Most knowledge systems take one of two approaches:

  • Either they require you to define schemas before you can ingest anything—sit down, design your ontology, map out your relationships, then process only content that fits those predetermined structures.
  • Or they use simple, predefined schemas that extract basic triplets: subject-predicate-object relationships (think RDF conventions). The latter works well enough for identifying actors and entities, but falls short when you need to understand meaning, capture nuanced arguments, or track how discourse develops over time.

Recurse works quite differently. Structure emerges from your content automatically (we call this adaptive schemas). The system discovers frame patterns in whatever you give it—not just "Person X mentioned Topic Y" but the full semantic structure of how concepts relate, how arguments develop, and how decisions connect.


How It Works

The frames that emerge depend entirely on your content.
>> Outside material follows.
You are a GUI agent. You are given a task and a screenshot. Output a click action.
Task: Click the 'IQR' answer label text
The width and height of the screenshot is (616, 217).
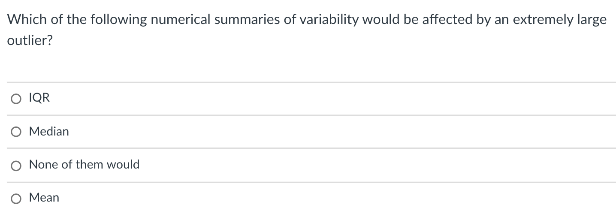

Research papers develop frames for Claim, Evidence, and Methodology—slots that capture what's being argued, what supports it, and how it was tested. Bug reports develop frames for Problem, Diagnosis, and Solution. Meeting notes develop frames for Decision, Discussion, and ActionItem. Documentation develops frames for Concept, Procedure, and Parameter.

The system discovers these patterns rather than requiring you to define anything upfront or forcing you into narrow classifications. As you process more content, RAGE evolves the schema registry—recognizing patterns, proposing new frame types, refining existing ones. Process a hundred research papers and the system becomes more accurate at extracting academic argument structures. Process a hundred bug reports and diagnostic patterns become more precisely captured. The schema registry self-governs, bootstrapping itself around whatever content types you provide.

This is what makes Recurse a living substrate—it bootstraps itself by learning from what you add to it.


No more predefined ontologies

Recurse lets you process heterogeneous sources—research papers alongside meeting notes alongside code documentation—without having to manually design ontologies for each type. The schema adapts to whatever patterns exist in your content, creating frames that capture the semantic structure specific to your domain.

ApproachSchema DefinitionContent HandlingAdaptation
Without adaptive schemasDefine upfront for every typeLost or misclassified if doesn't fitRequires manual redesign
With adaptive schemasEmerges from content patternsAutomatically discovers new typesAdapts to your domain

What This Enables

As your knowledge base evolves through temporal versioning, the adaptive schemas preserve the reasoning behind frame type decisions, making the evolution of your knowledge structure itself traceable:

Flexible Ingestion

Upload any type of content—Recurse figures out the structure automatically without requiring type definitions or schema mappings.

Domain Adaptation

The system learns patterns specific to your field through continuous exposure, becoming more accurate over time.

Progressive Refinement

Schema accuracy improves as you process more content in the same domain, refining frame extraction and relationships.

Zero Setup

Start uploading immediately—no taxonomy design, no ontology workshops. Structure emerges from day one.